Страница 8 из 68
Как будто не бывало двадцати лет революционных войн, и буржуазная демократия снова уступила место старому феодализму. Наполеон был свергнут с престола в 1814 году, его попытка вернуться к власти потерпела неудачу, и дворянско-феодальная реставрация принялась за Мучительный труд воскрешения того, что было похоронено революционной буржуазией за долгий период между взятием Бастилии и Лейпцигской битвой.
Под знаком Священного союза объединились прусский, австрийский и русский деспоты для того, чтобы принудить мятежную буржуазию смириться и занять прежнее бесправное положение.

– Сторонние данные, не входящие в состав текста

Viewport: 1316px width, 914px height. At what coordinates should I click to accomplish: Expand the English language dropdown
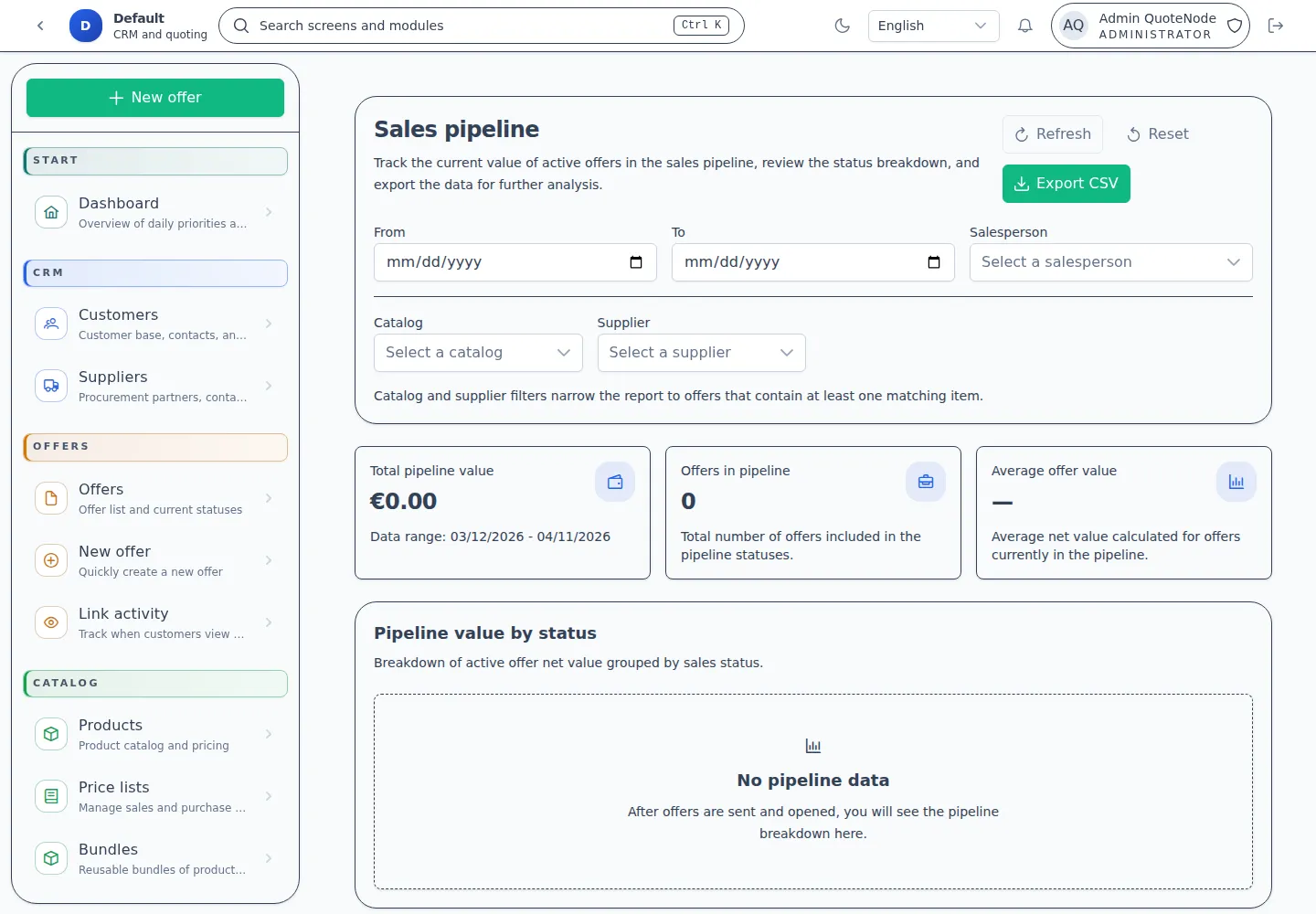(x=932, y=26)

Конечно, не немецкие князья и не русский царь дрались под Лейпцигом и Ватерлоо, а буржуазная молодежь, шедшая на войну для освобождения от иноземного господства. И этой молодежи, начитавшейся пламенных и патетических стихов Шиллера, казалось, что она идет драться за независимую и единую Германию.
Это настроение использовали феодальные деспоты. Русский царь и прусский король обещали в Калишском воззвании создать свободную и независимую Германию «из самостоятельного духа германского народа», а в критический 1815 год прусский король даже посулил настоящую конституцию прусской молодежи, если она пойдет умирать на поле сражения за его корону.

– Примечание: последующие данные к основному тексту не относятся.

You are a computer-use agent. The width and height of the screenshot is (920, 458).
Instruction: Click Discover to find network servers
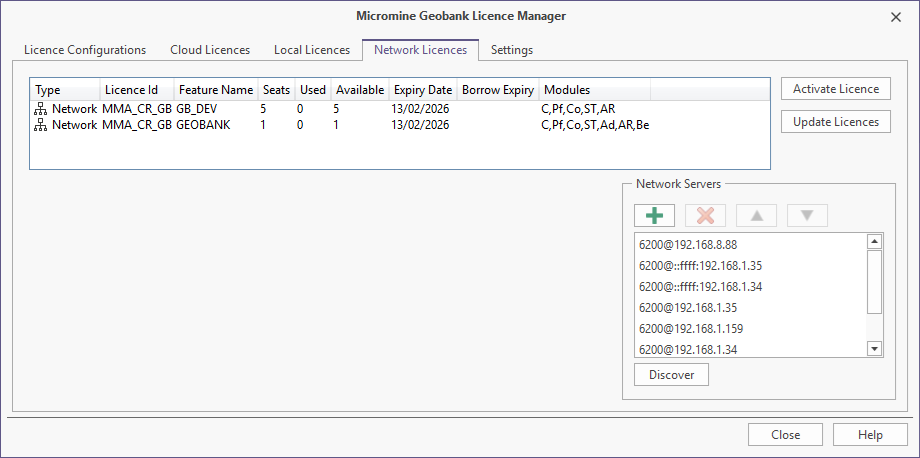click(671, 375)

Калишское воззвание осталось клочком бумаги, а германский союз со своим сеймом во Франкфурте-на-Майне и видимым единством - на деле оказался сборищем нескольких десятков мелких деспотий.
Освободительный пыл германской молодежи остыл, однако не так быстро, как этого хотелось бы европейской реакции, возглавляемой австрийским премьером графом Меттернихом. Слабое и едва развивавшееся самосознание молодой германской буржуазии выразилось в некоторых попытках сопротивления делу феодальной реставрации. Эта буржуазная молодежь создала студенческие союзы «буршеншафты», существовавшие при германских университетах. Члены буршеншафтов, носившие старогерманские платья и длинные нечесанные волосы в виде протеста против «прилизанных и приглаженных французских щеголей», не имели ни ясного классового сознания, ни какой-либо реальной силы.
По определению Франца Меринга, в буршеншафте переплетались средневековые мечты об императоре и империи с яростью якобинца, сжимающего в руке кинжал мстителя, направленный против вероломных государей и их пособников.
Феодальная реакция подняла жестокую травлю против так называемых «демагогов» (защитников интересов народа) и задушила робкие зародыши политической жизни.
Крепостные казематы были наполнены несчастными жертвами, знаменитая «черная комиссия» в Майнце делала свое дело, производя многочисленные обыски и аресты. Говорить о свободе и единстве Германии было ужасающим преступлением, точно так же, как вспоминать о былых обещаниях князей даровать своим народам конституцию; черно-красно-золотое знамя единой Германии уже служило символом безумной и неизлечимой революционности.
Меньше всего приходилось радоваться возвращению старой власти еврейскому населению. Во время иноземного господства гражданское равноправие проникло во все даже самые темные уголки еврейского гетто, теперь же вместе с реакцией евреи возвращались к прежнему бесправному положению.
На Венском конгрессе (1815 г.) был снова совершен передел земель, и Рейнская область отошла к Пруссии под власть династии Гогенцоллернов.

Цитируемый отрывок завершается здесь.